Publicações com o conteúdo enganoso acumulavam cerca de mil compartilhamentos no Facebook, 2.000 visualizações no TikTok e 7.500 visualizações no Kwai até a tarde desta quarta-feira (15).
Guedes afirma que Bolsonaro não mandava em nada, quem mandava eram os filhos. Isso significa que a cagada foi entre família.

Posts nas redes têm compartilhado um vídeo com áudio manipulado por IA para fazer crer que Paulo Guedes teria dito que Bolsonaro “não mandava em nada” e dependia da aprovação dos filhos para governar.
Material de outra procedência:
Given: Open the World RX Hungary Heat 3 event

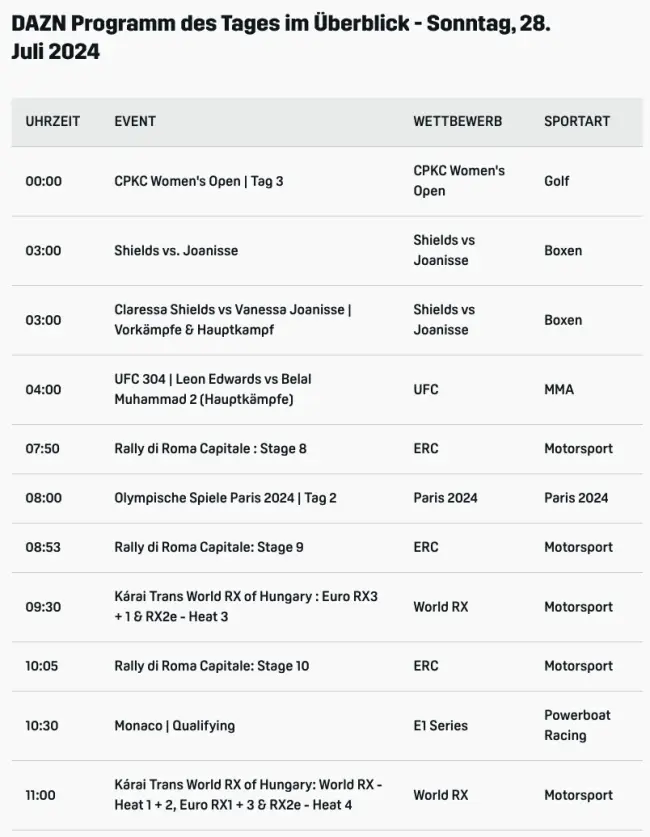Looking at the screenshot, I should [x=246, y=606].
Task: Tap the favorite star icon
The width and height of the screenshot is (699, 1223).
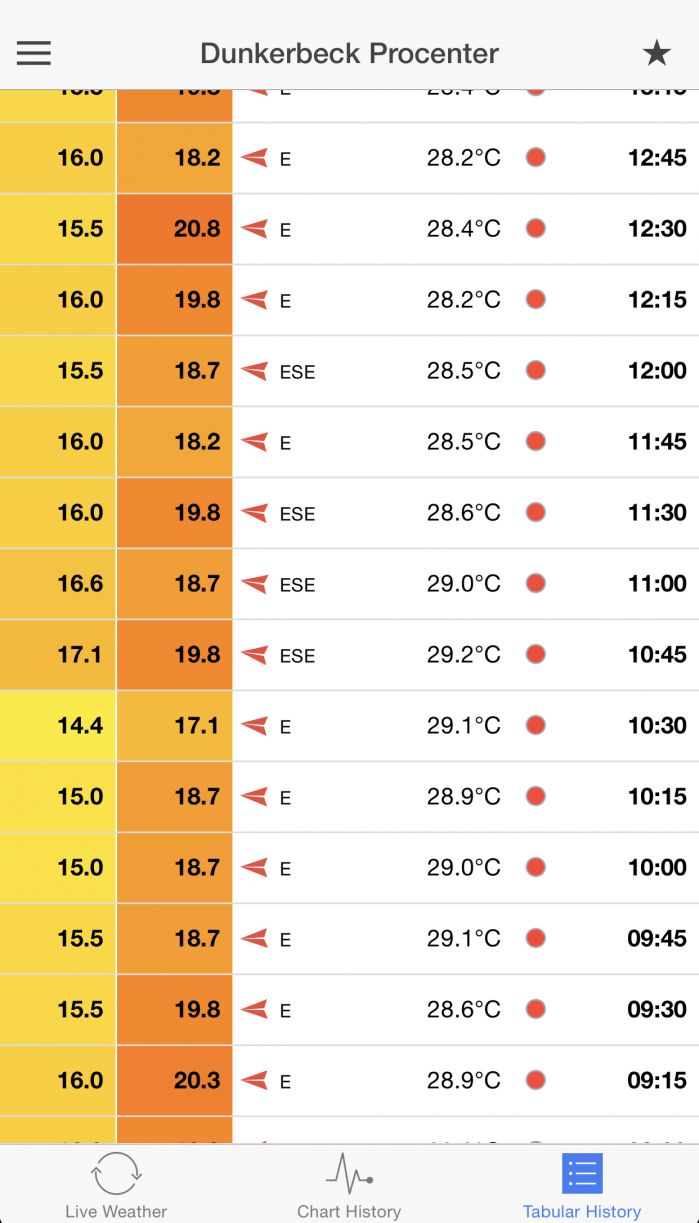Action: point(656,53)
O áudio enganoso foi incorporado à gravação de uma entrevista concedida por Guedes ao podcast Os Economistas em 2 de abril de 2024.
O programa tem cerca de 1h20 de duração e, em nenhum momento, os nomes do presidente e de seus filhos são citados.
Em busca nas redes e na imprensa, Aos Fatos também não encontrou registros de declarações similares de Guedes.
Além disso, a gravação revela inconsistências compatíveis com o uso de IA, como o tom de voz artificial e monotônico, a fala com pausas pouco naturais e as distorções no movimento dos lábios.
Orçamento secreto. O vídeo desinformativo também aborda uma suposta ligação entre os filhos de Bolsonaro, o orçamento secreto e Fabrício Queiroz, ex-assessor de Flávio e atualmente subsecretário de Segurança e Ordem Pública de Saquarema (RJ).
É fato que Queiroz chegou a ser preso em 2020 sob suspeita de operar a chamada “rachadinha” — um esquema de desvio de salários de servidores — na época em que Flávio Bolsonaro (PL-RJ) era deputado estadual pelo Rio de Janeiro. Ele deixou a prisão no ano seguinte, e a ação acabou sendo encerrada em 2022 por motivos processuais.
No entanto, não há registros de investigações ou acusações que relacionem Queiroz ao orçamento secreto, que é a distribuição de recursos federais pelo Congresso por meio das chamadas emendas de relator, que já existiam no Orçamento, mas foram turbinadas a partir de 2020, no governo Bolsonaro.
O mecanismo permitia a parlamentares direcionar recursos do orçamento público a projetos sem a devida transparência sobre a autoria das indicações.
Esta peça de desinformação também foi checada pelo Estadão Verifica.
O caminho da apuração
Por meio de busca reversa, Aos Fatos encontrou a gravação original. Em seguida, a reportagem utilizou a ferramenta Escriba para transcrever o conteúdo da entrevista e constatou que não há menção a Bolsonaro ou seus filhos.
As imagens também foram analisadas em busca de indícios de manipulação por IA. Por fim, complementamos a checagem com informações publicadas pela imprensa sobre o processo contra Fabrício Queiroz no caso da “rachadinha”.